Sean Baker construye una obra de una consistencia asombrosa desde la periferia de la falsa gloria de Hollywood, filmando en los márgenes y con total independencia. Proyecto Florida confronta el entretenimiento normalizado y mercantilista del universo Disney con la realidad que no muestran los folletos turísticos, exhibiendo un rechazo claro y contundente a cualquier estigmatización, complacencia o moralina. La película transcurre entre los hoteles rosas, amarillos y púrpuras que ocultan con la pintura las grietas de sus paredes y balcones, y los negocios de baratijas dónde se pueden comprar entradas y souvenirs a precios reducidos. La energía vital de los protagonistas es contagiosa, los colores fluorescentes y las luces de neón son una bofetada insolente a la miseria, los movimientos febriles de la cámara captan el ambiente con una fuerza y una sensibilidad apabullantes.
Los niños crecen a la sombra de Disney World, escupiendo a los parabrisas de los coches de los vecinos, mangueando a los turistas para comprarse un helado, tirando un pescado a la pileta para ver si por casualidad resucita y transformando cualquier recoveco en una cueva mágica. Moonee pasa la mayor parte de su tiempo entre juegos, travesuras y amigos de paso. La pequeña hace frente a todos los adultos que la retan con facilidad por su comportamiento. A pesar de la gravedad involuntaria de alguna de sus metidas de pata, la niña genera una empatía irresistible: su propensión ilimitada a producir diversión provoca un arrebato singular que linda con la pura genialidad.
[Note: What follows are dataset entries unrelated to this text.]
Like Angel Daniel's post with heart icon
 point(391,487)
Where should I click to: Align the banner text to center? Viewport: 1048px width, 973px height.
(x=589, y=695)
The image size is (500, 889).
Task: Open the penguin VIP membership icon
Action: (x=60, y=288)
Halley, la madre de Moonee, es una mujer joven que ha erigido un soberano desprecio a las normas como baluarte para su frágil dignidad. Ella siempre se ríe de los otros, de su existencia timorata, de la alienación de sus hábitos y de su lógica anodina. Sin otro horizonte que el presente inmediato, sale de su habitación solo para una fiesta o para ganar algunos dólares cuando llega la hora de pagar el alquiler. Halley es alegre y se presta a todos los juegos de los niños, pero se niega a integrar un mundo adulto que no le deja otra opción que una vida de esclavitud moderna. Halley es una niña, por eso los chicos la adoran y por el mismo motivo no puede hacer nada por ellos. Sean Baker adopta el punto de vista de sus jóvenes personajes y nunca juzga su modo de vida precario, excesivo, marginal y festivo. La película posee un ritmo narrativo frenético y un crescendo dramático asombroso que culmina de un modo desgarrador y sublime. La secuencia final es notable. El gesto puede parecer ingenuo, pero hay algo profundamente perturbador en ver a esas dos pequeñas dar la espalda a las leyes del mundo adulto para abrazar la utopía de una infancia perpetua.